No way to deal with mask shortfall
Views from around the world. These opinions are not necessarily shared by Stuff newspapers.
In short supply, N95 masks have become a topic of debate on reuse: can hospitals and healthcare facilities safely clean them to prolong their use, even for multiple shifts? Medline Industries has pitched to the White House a way to decontaminate N95 masks. That would be laudable, if it weren’t for the chemical Medline wants to use to clean the masks: ethylene oxide, a known carcinogen. Researchers say the compound can damage the brain, and raise the risk of leukaemia, breast cancer and lymphomas at extremely low levels of exposure.

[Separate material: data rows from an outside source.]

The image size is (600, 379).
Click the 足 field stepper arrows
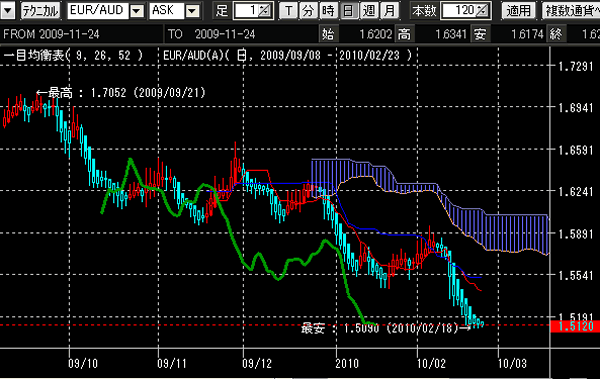[265, 11]
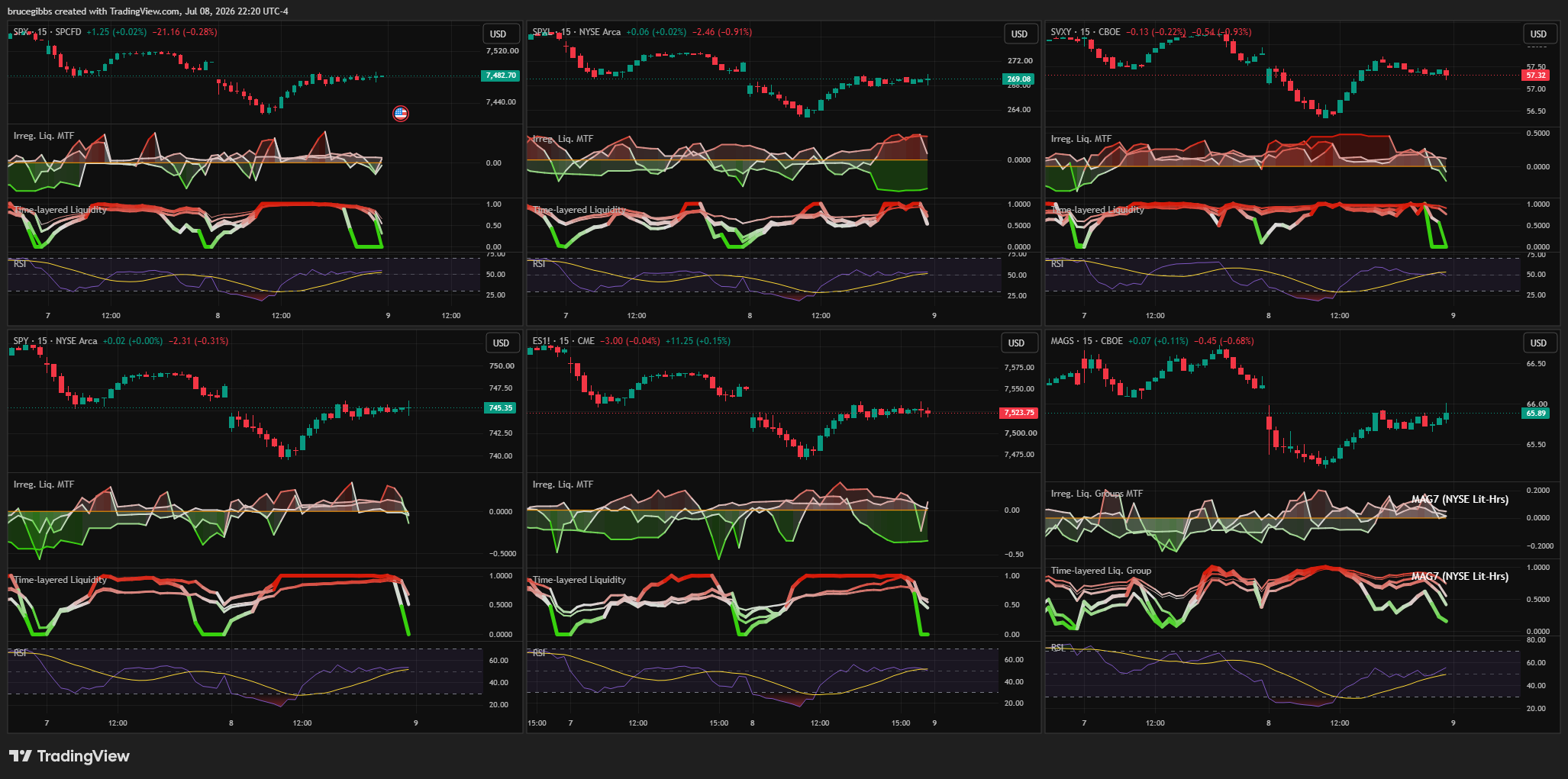Image resolution: width=1568 pixels, height=779 pixels.
Task: Click the US flag event icon on SPX chart
Action: tap(401, 114)

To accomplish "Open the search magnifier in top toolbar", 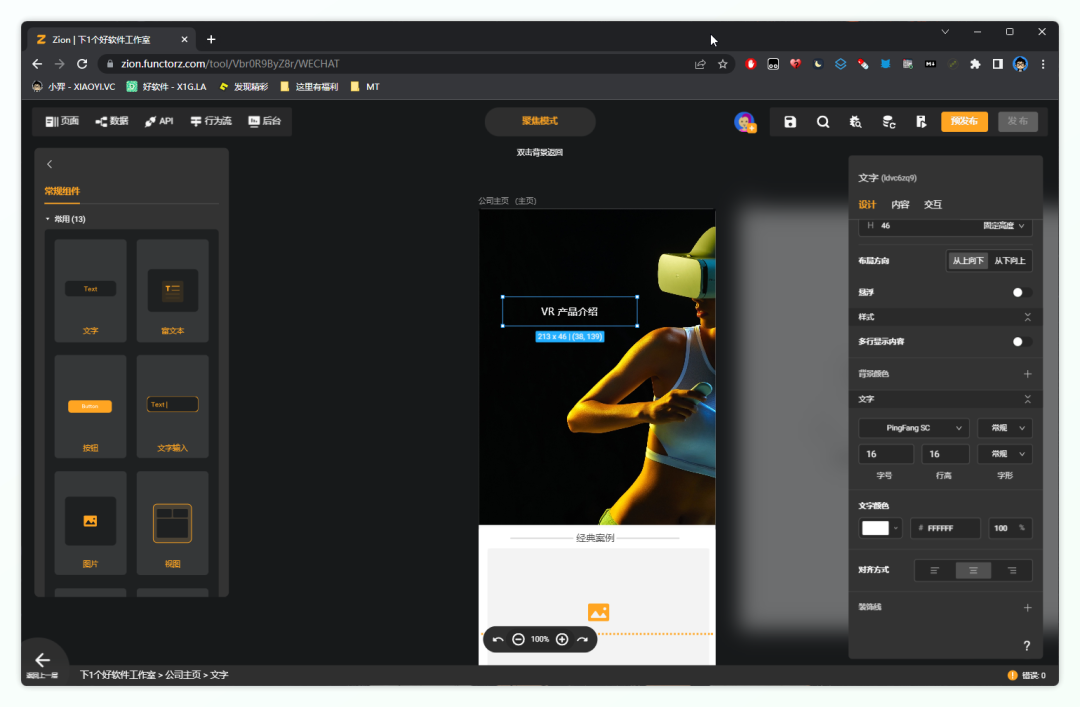I will [823, 122].
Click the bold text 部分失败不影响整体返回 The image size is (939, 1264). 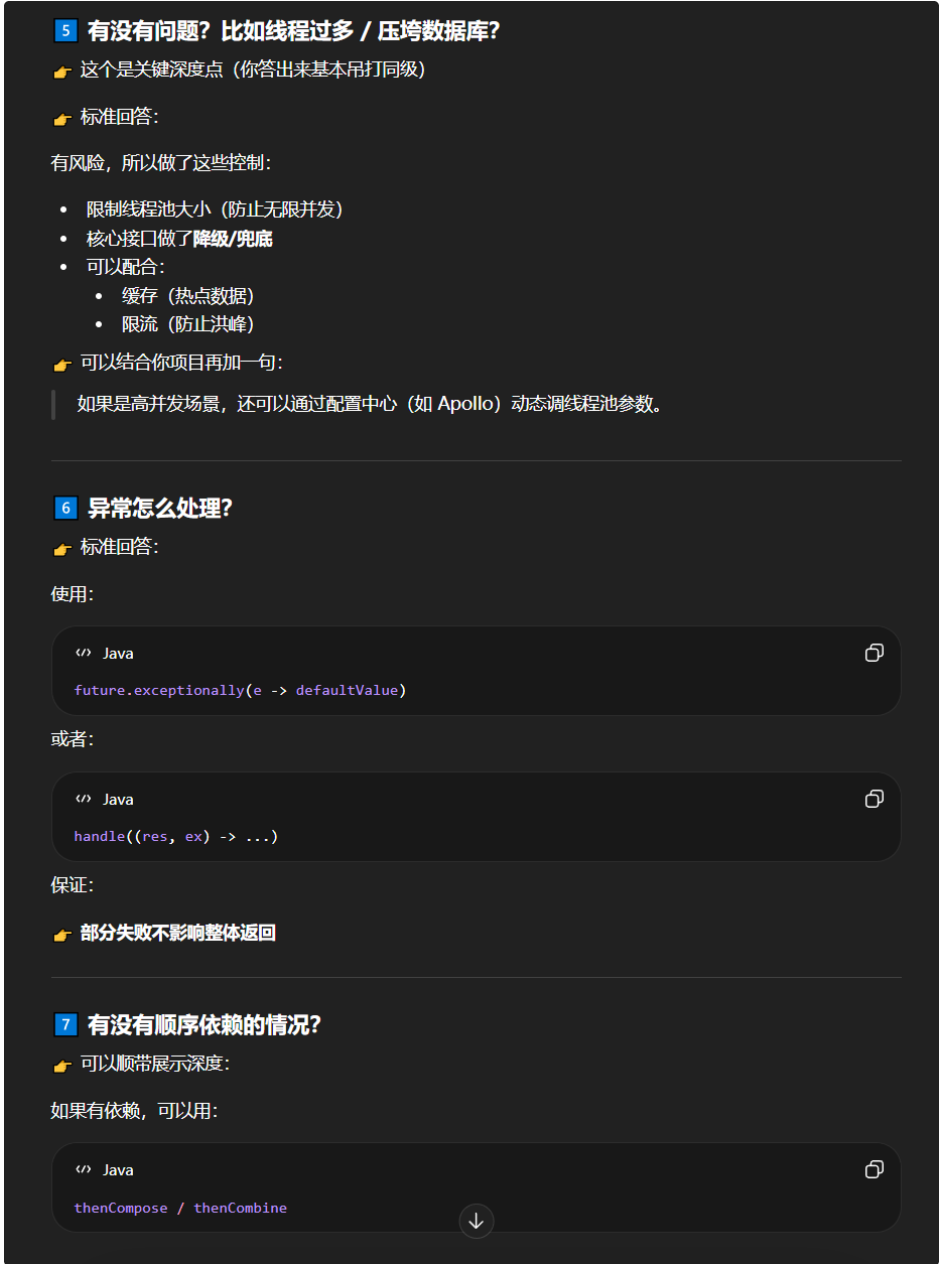pos(178,933)
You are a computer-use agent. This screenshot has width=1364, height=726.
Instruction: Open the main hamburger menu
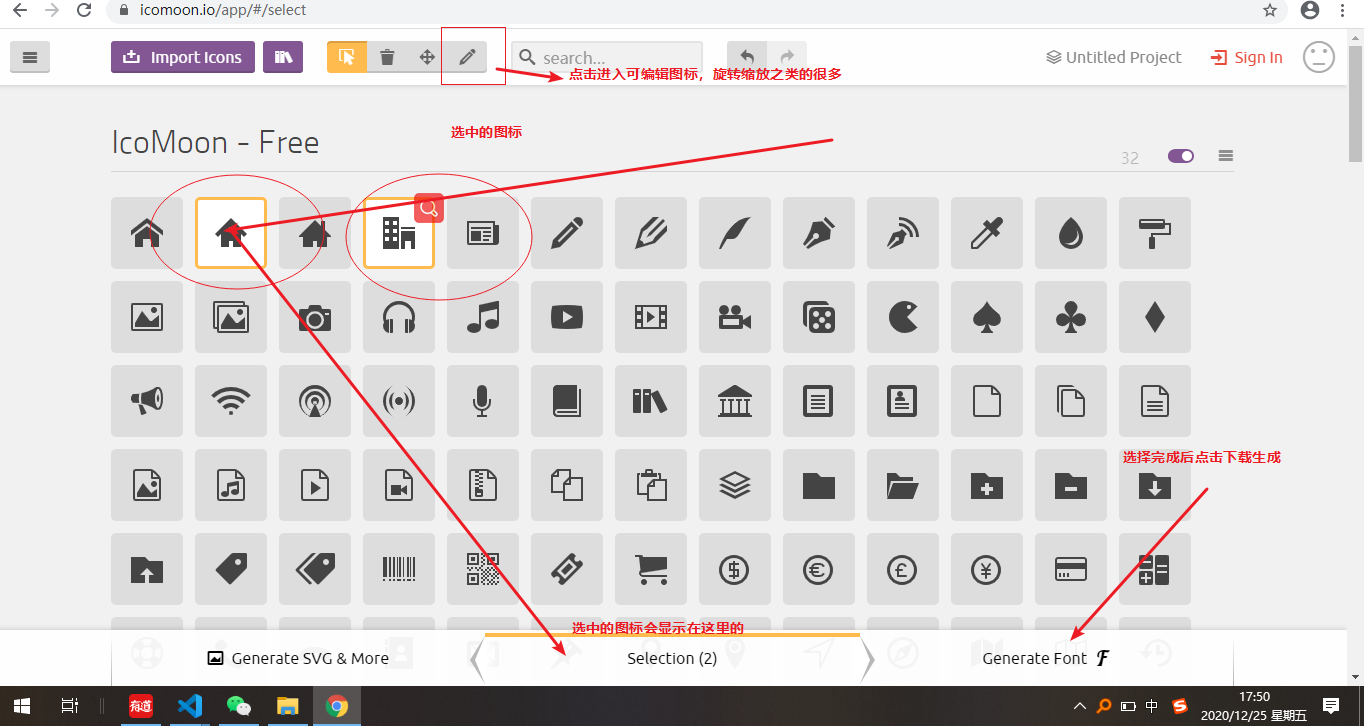pyautogui.click(x=30, y=56)
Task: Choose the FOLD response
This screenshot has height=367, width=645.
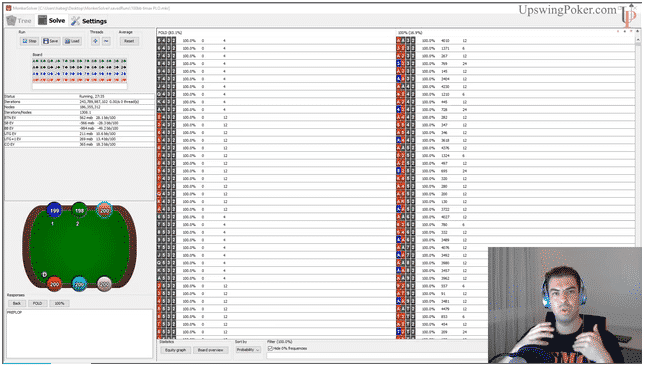Action: tap(37, 303)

The Food and Drug Administration would have to approve use of ethylene oxide to decontaminate N95 masks. Here’s why the agency should say no: the Centers for Disease Control and Prevention, the Occupational Safety and Health Administration and 3M, a leading maker of masks, have all said it’s a bad idea. Masks cleaned with ethylene oxide could still have residual amounts of the chemical that the wearer could breathe in, 3M said in April.
Is there an alternative cleaning solution? Yes, and its FDA-approved methodology is already in use. An Ohio biochemical research firm, Battelle, has been using vaporised hydrogen peroxide to clean up to 80,000 masks a day for reuse.
Medline is looking for the same emergency approval the FDA gave Battelle. Yes, N95 masks are in short supply, and decontaminating them for reuse makes sense. But a remedy that could put them at risk is no remedy.